GIN index not used for small table when 0 rows returned

233 views Asked by At

In a Postgres 9.4 database, I created a GIN trigram index on a table called 'persons' that contains 1514 rows like the following:

CREATE INDEX persons_index_name_1 ON persons
USING gin (lower(name) gin_trgm_ops);

and a query that looks for similar names as follows:

select name, last_name from persons where lower(name) % 'thename'

So, I first issued a query with a name I knew beforehand that would have similar matches, so the explain analyze showed that the index I created was used in this query:

select name, last_name from persons where lower(name) % 'george'

And the results were the expected:

  ->  Bitmap Heap Scan on persons  (cost=52.01..58.72 rows=2 width=26) (actual time=0.054..0.065 rows=1 loops=1)
        Recheck Cond: (lower((name)::text) % 'george'::text)
        Rows Removed by Index Recheck: 2
        Heap Blocks: exact=1
        ->  Bitmap Index Scan on persons_index_name_1  (cost=0.00..52.01 rows=2 width=0) (actual time=0.032..0.032 rows=3 loops=1)
              Index Cond: (lower((name)::text) % 'george'::text)
...
Execution time: 1.382 ms"

So, out of curiosity, I wanted to see if the index was used when the thename parameter contained a name that didn't exist at all in the table:

select name, last_name from persons where lower(name) % 'noname'

But I saw that in this case that the index was not used at all and the execution time was way higher:

  ->  Seq Scan on persons  (cost=0.00..63.72 rows=2 width=26) (actual time=6.494..6.494 rows=0 loops=1)
        Filter: (lower((name)::text) % 'noname'::text)
        Rows Removed by Filter: 1514
...
Execution time: 7.387 ms

As a test, I tried the same with a GIST index and in both cases, the index was used and the execution time was like the first case above.

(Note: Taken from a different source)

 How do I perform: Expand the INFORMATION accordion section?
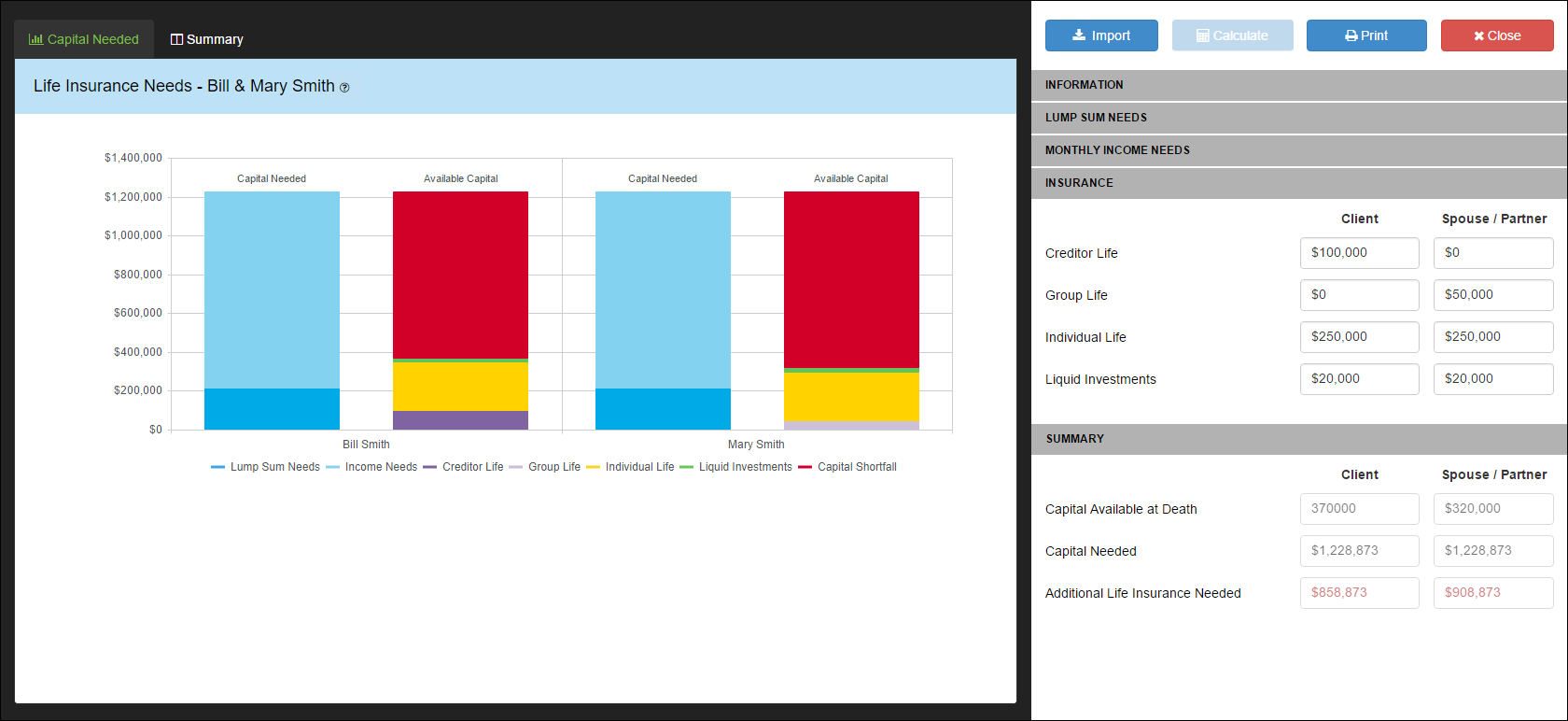point(1299,85)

I went ahead and recreated the table but this time inserting 10014 rows; and I saw that in both cases above, the GIN index was used and the execution time was the best for those cases.

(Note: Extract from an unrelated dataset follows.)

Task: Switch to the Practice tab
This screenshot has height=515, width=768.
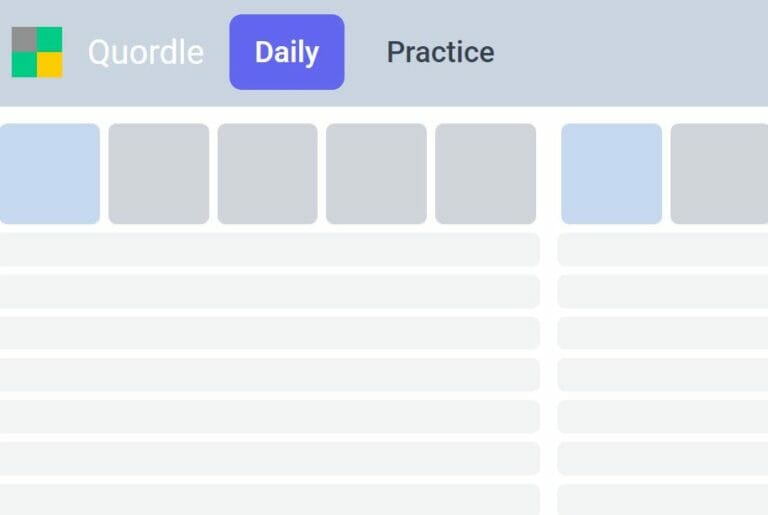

Why is a GIN index is not used when the query above returns no results in a table with not so much rows (1514 in my case)?

1

There are 1 answers

1
Erwin Brandstetter On BEST ANSWER

Trigram indexes are case insensitive, test with:

select 'case' <-> 'CASE' AS ci1
     , 'case' %   'CASE' AS ci2
     , 'CASE' <-> 'CASE' AS c1
     , 'CASE' %   'CASE' AS c2;

So you might as well just:

CREATE INDEX persons_index_name_1 ON persons USING gin (name gin_trgm_ops);

And:

select name, last_name from persons where name % 'thename';

As to your actual question, for small tables an index look-up might not pay. That's exactly what your added tests demonstrate. And establishing that nothing matches can be more expensive than finding some matches.

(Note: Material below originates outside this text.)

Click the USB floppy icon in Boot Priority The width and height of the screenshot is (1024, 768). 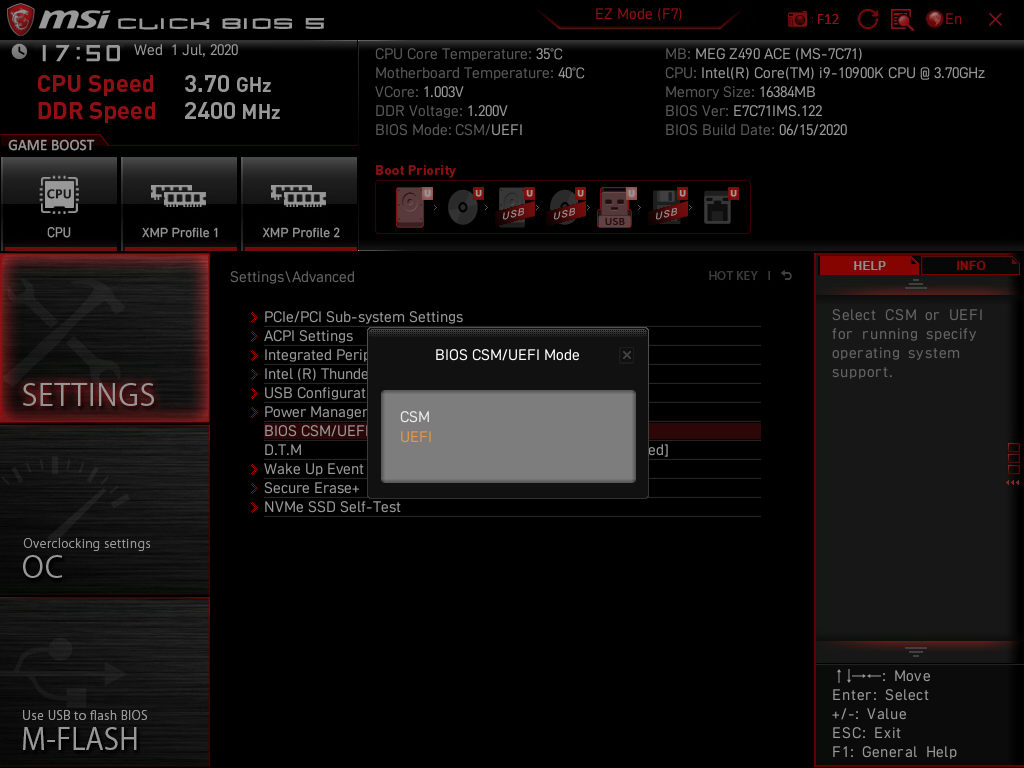[669, 208]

Aside from that, your cost setting and / or table statistics may not be at their respective optimum to let Postgres pick the most adequate query plans.

The expected cost numbers translate to much higher actual cost for the sequential scan than for the bitmap index scan. You may be overestimating the cost of index scans as compared to sequential scans. random_page_cost (and cpu_index_tuple_cost) may be set too high and effective_cache_size too low.